Задания:
**a)** Выведите без изменений фрагмент статьи о чехословацких военных эмигрантах. Начните с места, где стоят слова «Коммунисты, вступавшие в», и остановитесь после слов «и сверху вниз.».
**b)** Соответствуют ли статье о чехословацких военных эмигрантах приведенные утверждения? Для каждого ответьте «да» или «нет» и точно процитируйте слова статьи, на которых основан ответ.
(i) Генерал Сергей Ингр летом 1939 года по пути в Лондон ненадолго остановился в Кракове.
(ii) Коммунистов охотно принимали в группу чехословацких военных эмигрантов.
(iii) Подполковник Свобода считал народ виновным в крахе республики.

--- Статья ---

Естественно, что офицеры, придерживающиеся таких взглядов, уже в самом начале создания группы чехословацких военных эмигрантов столкнулись с коммунистами и левыми социал-демократами. Никакой народной добровольческой армии, никакого легиона, никаких обращений «брат», никаких выборов командиров, требовали они. Военные законы должны действовать в полном объеме. Командиры будут командовать так же, как и раньше, а их приказы должны беспрекословно выполняться. Образование группы не что иное, как мобилизация чехословацкой армии за рубежом. И всякий, кто без каких-либо оснований не вступит в чехословацкое воинское формирование, будет считаться дезертиром согласно чехословацкому закону о воинской повинности. С другой стороны, служба в армии почетная обязанность каждого гражданина, своего рода привилегия и в ней будет отказано всякому, кто недостаточно надежен или проявляет недисциплинированность и неподчинение командиру.
Коммунисты, вступавшие в чехословацкую заграничную армию, требовали, чтобы эта армия была народной, и добивались возможности определенного политического воздействия на солдат. Такие условия, конечно, противоречили программе заграничного Сопротивления. По этим причинам коммунистов зачастую просто не принимали в группу. Милитаристский угар стихийно распространялся в военных кругах снизу вверх и сверху вниз.
Некоторые генералы, которые эмигрировали за границу и постепенно вступали в руководство заграничным военным Сопротивлением, признавали бывшего президента Бенеша и высказывали желание встать под его верховное командование. Они поддержали Бенеша в его борьбе за власть с послом в Париже Штефаном Осуским, но сделано это было только потому, что Бенеш провозгласил армию одним из главных элементов Сопротивления. Эти генералы уже совсем не были похожи на своих коллег домюнхенской эпохи, политических травоядных, на которых жаловался предавший республику полковник Эммануил Моравец, поступивший на службу к нацистам. Это уже были не те добросовестные, педантичные, тяжело ступающие специалисты, которые из-за своей занятости и борьбы за карьеру не имели времени на изучение политической ситуации в своей стране и за рубежом. Новые генералы обладали не только хорошим политическим чутьем, но и были решительны и жестоки. Один из них, генерал Сергей Ингр, летом 1939 года по пути в Лондон остановился с кратковременным визитом в Кракове. Здесь на вилле известного художника Гофмана, большого почитателя чехословацкого народа, выступая перед представителями чехословацких военных эмигрантов, он ясно выразил свое кредо: «Придет время, и мы избавимся от оккупантов. Но после этого в республике должно быть образовано твердое военное правительство»
Вы имеете в виду диктатуру? осмелился задать тогда вопрос подполковник Свобода, только что принявший командование военной группой. Но против кого? Против народа? Народ нисколько не виноват в крахе республики. Он был готов к справедливой войне. Это мы его обманули, все, кто нес ответственность за безопасность страны, в том числе и военные, конечно. Так зачем же угрожать народу диктатурой?

--- Собранный материал ---

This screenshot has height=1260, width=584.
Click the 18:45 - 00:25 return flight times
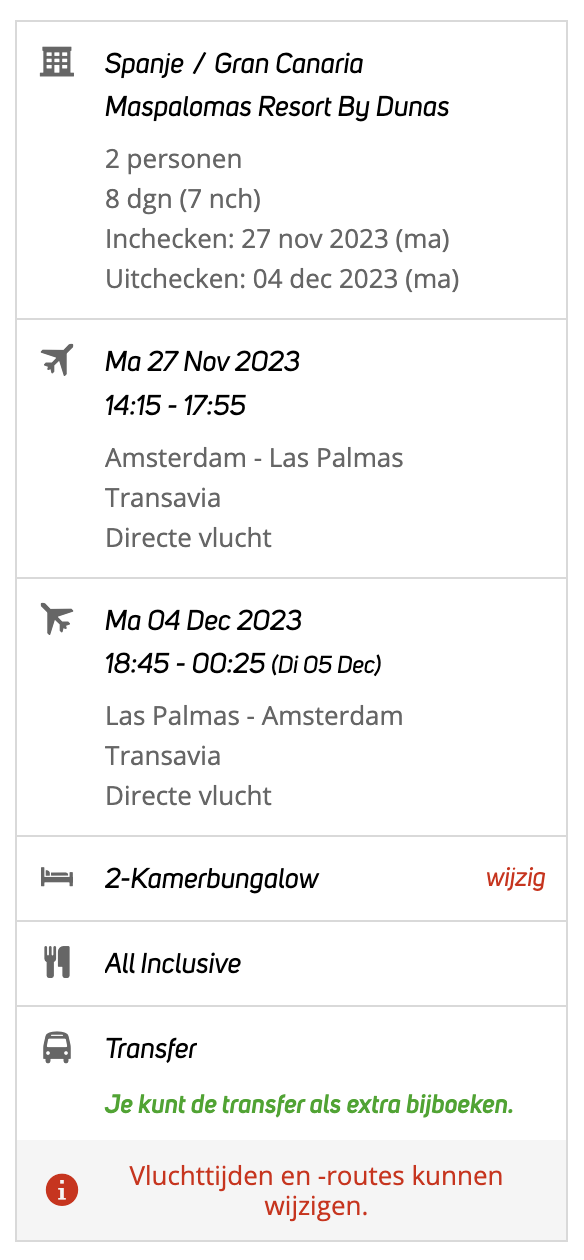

---

Полные ответы:
**a)**
Коммунисты, вступавшие в чехословацкую заграничную армию, требовали, чтобы эта армия была народной, и добивались возможности определенного политического воздействия на солдат. Такие условия, конечно, противоречили программе заграничного Сопротивления. По этим причинам коммунистов зачастую просто не принимали в группу. Милитаристский угар стихийно распространялся в военных кругах снизу вверх и сверху вниз.

**b)**
(i) Да: «Один из них, генерал Сергей Ингр, летом 1939 года по пути в Лондон остановился с кратковременным визитом в Кракове».
(ii) Нет: «По этим причинам коммунистов зачастую просто не принимали в группу».
(iii) Нет: «Народ нисколько не виноват в крахе республики».